Yuval Noah Harari donne des cours d’histoire du monde à l’université hébraïque de Jérusalem. Dans ses célèbres ouvrages, il replace toujours l’histoire mondiale, l’être humain, notre culture et notre contemporanéité dans un contexte plus large. Il met en perspective les espérances et les peurs humaines. Quand Harari analyse la « sucess story » de l’espèce humaine qui passe du stade de mammifère nu et menacé au stade d’être dominant tous les autres et donc dépositaire d’un pouvoir potentiellement dangereux, il renvoie toujours au pouvoir de la fiction. Pour le dire simplement, les êtres humains ont un statut à part dans leur environnement et vis-à-vis des autres espèces, non pas parce qu’ils sont particulièrement robustes, rapides, forts, persévérants ou résistants à la canicule et à la sécheresse, mais parce qu’ils savent mettre la réalité en récit.

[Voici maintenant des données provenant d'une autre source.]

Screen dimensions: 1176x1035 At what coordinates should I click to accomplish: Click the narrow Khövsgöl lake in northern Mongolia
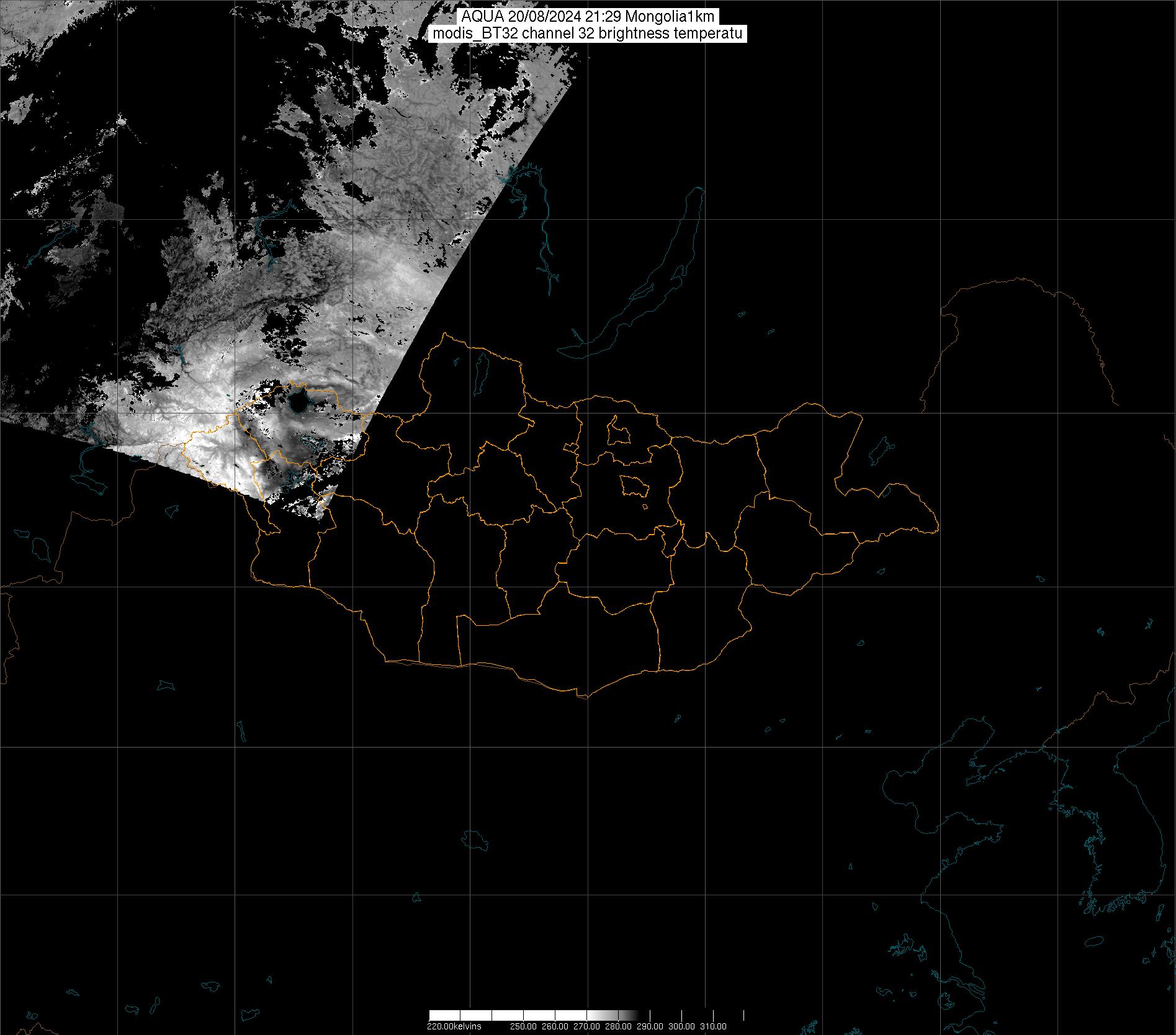click(x=481, y=371)
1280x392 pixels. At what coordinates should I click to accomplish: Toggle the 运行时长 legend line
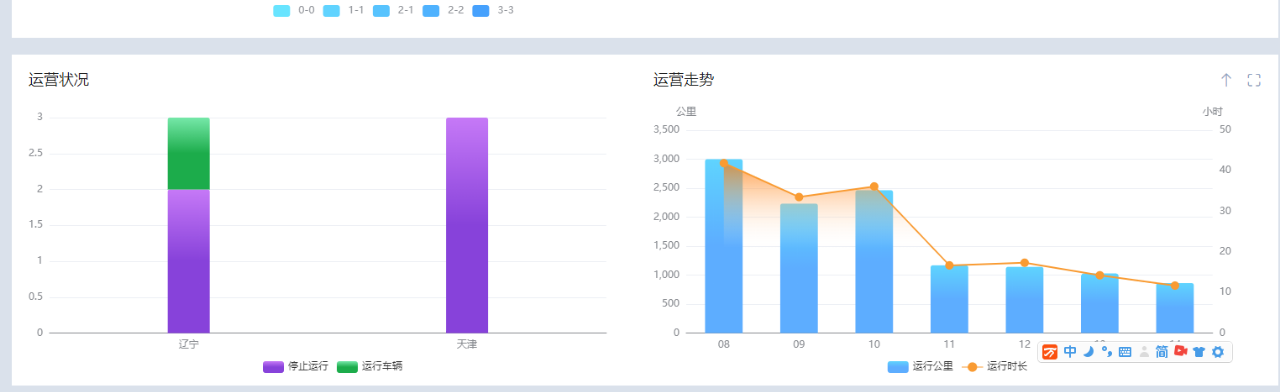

Le récit a le pouvoir d’éveiller la nostalgie. Le récit est capable de fédérer les familles en tribus, les tribus en ethnies, les ethnies en peuples. Il a le pouvoir d’unifier des peuples, mais aussi celui d’attiser la discorde et la haine. Nous pouvons citer des exemples, nous aussi : la saga du peuple élu de Dieu ou celle de l’american dream, l’histoire de la dignité inaliénable de chaque être humain, les récits de liberté et ceux d’oppression, les récits qui sèment la paix et ceux qui répandent la mort.

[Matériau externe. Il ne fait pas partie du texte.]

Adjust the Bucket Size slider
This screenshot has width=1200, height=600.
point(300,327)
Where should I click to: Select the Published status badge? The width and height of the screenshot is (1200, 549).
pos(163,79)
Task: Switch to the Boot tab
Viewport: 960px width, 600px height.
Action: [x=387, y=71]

De ce point de vue, l’histoire de la chrétienté s’ajoute à la liste. Au titre de récit, elle est utilisable, exploitable à bon ou à mauvais escient. Et elle est en concurrence avec d’autres narratifs, dont notre réalité est imprégnée et qui déterminent notre avenir.

Actuellement, l’histoire qui se propage en Europe sur le compte de l’Église raconte la mort de cette dernière. Cette histoire est plus ou moins celle-ci : la Réforme a rompu les chaînes du cléricalisme et l’être humain, ayant acquis sa majorité religieuse, a été renvoyé à sa propre conscience devant Dieu ; les Lumières et l’essor des sciences naturelles, de la psychologie et de la politique ont lancé un inexorable mouvement de libération. Depuis lors, l’Église est remplacée par les institutions sociales, la cure d’âme par la psychothérapie, le culte par des podcasts, l’amour du prochain par l’État social. La vision chrétienne du monde, l’espérance chrétienne, les dogmes chrétiens ont été soit absorbés par notre culture, soit dépassés par nos progrès. Le culte, les prières, le baptême et les dogmes de la foi sont inaccessibles à nos contemporains ; ils sont devenus superflus ou, dans le meilleur des cas, relèvent de la sphère privée d’un petit nombre. L’héritage que nous a légué l’Église, ce sont les bonnes œuvres en faveur des personnes marginalisées, opprimées et nécessiteuses. Ces œuvres étant utiles aux sociétés, elles méritent d’être soutenues.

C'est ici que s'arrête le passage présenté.